И все же она не сетовала на судьбу и никому не завидовала, сознавая, что каждый должен заниматься своим делом. Вот и ей, гусенице, предстояло научиться ткать тонкие шелковые нити, чтобы из них свить для себя прочный домик-кокон.
Без лишних рассуждений гусеница старательно принялась за работу и к нужному сроку оказалась укутанной с ног до головы в теплый кокон.
– А дальше что? – спросила она, отрезанная в своем укрытии от остального мира.
– Всему свой черед! – послышалось ей в ответ. – Наберись немного терпения, а там увидишь.
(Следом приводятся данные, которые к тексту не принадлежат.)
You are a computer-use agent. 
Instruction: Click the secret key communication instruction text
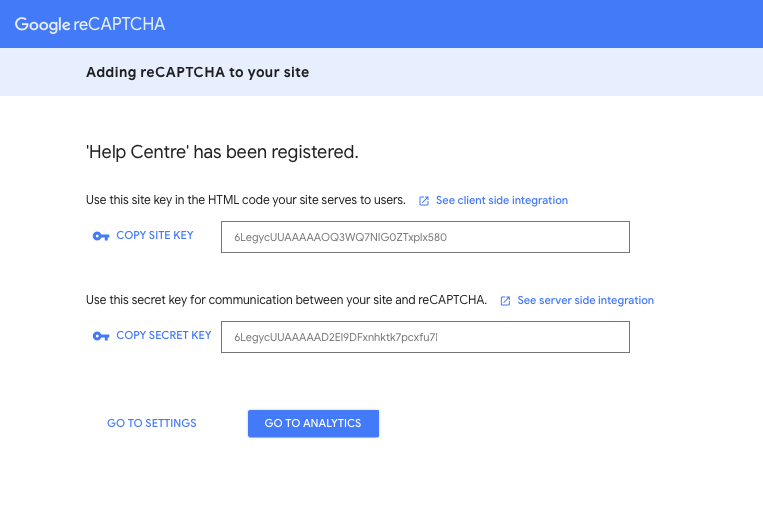[x=286, y=300]
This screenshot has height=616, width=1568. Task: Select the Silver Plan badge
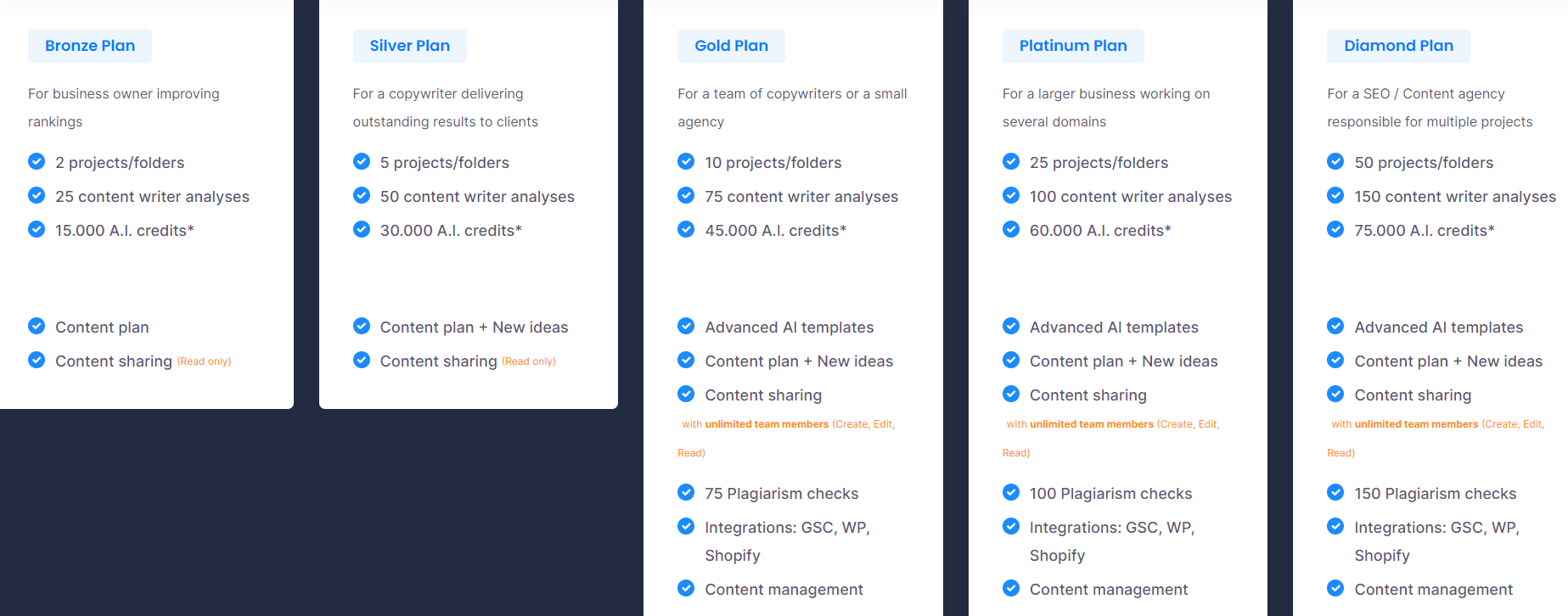pos(410,46)
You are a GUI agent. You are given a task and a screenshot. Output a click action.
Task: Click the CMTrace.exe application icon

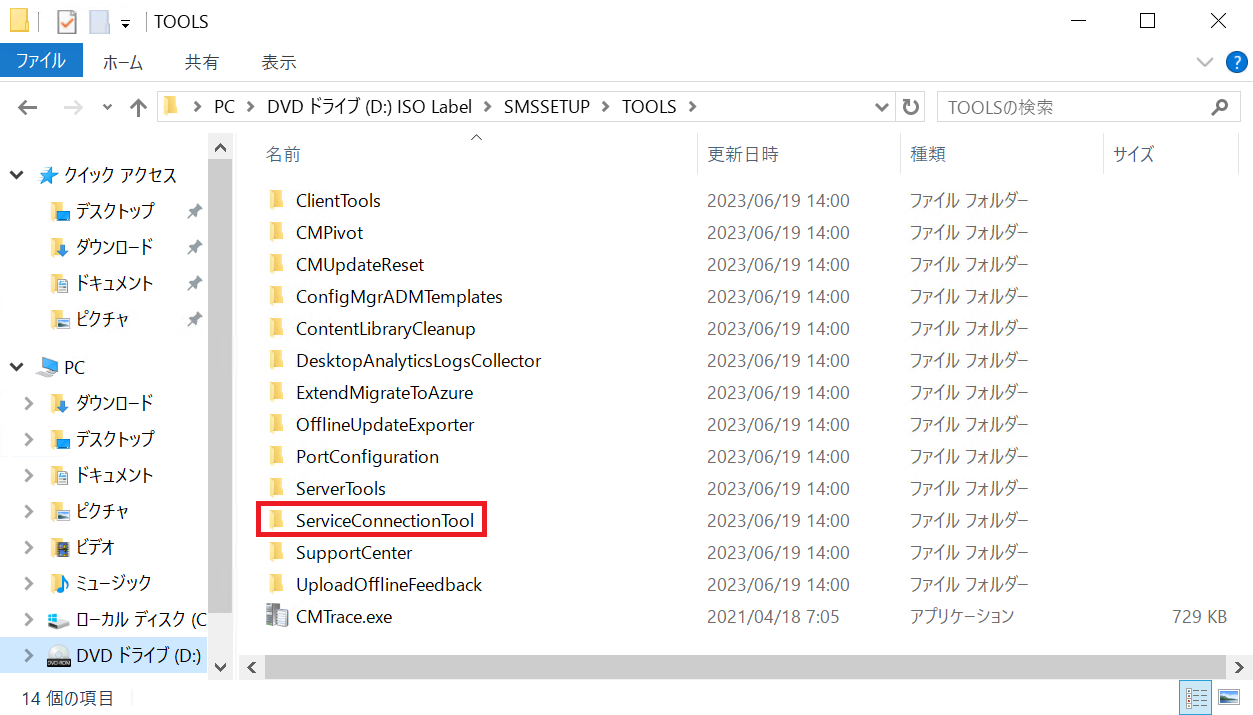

Когда настала пора, и она очнулась, то уже не была прежней неповоротливой гусеницей. Ловко высвободившись из кокона, она с удивлением заметила, что у нее отросли легкие крылышки, щедро раскрашенные в яркие цвета. Весело взмахнув ими, она, словно пушок, вспорхнула с листка и полетела, растворившись в голубой дымке.
На письменном столе стопкой лежали одинаковые листы чистой бумаги. Но однажды один из них оказался сплошь испещренным крючочками, черточками, завитками, точками. Видимо, кто-то взял перо и, обмакнув его в чернила, исписал листок словами и разрисовал рисунками.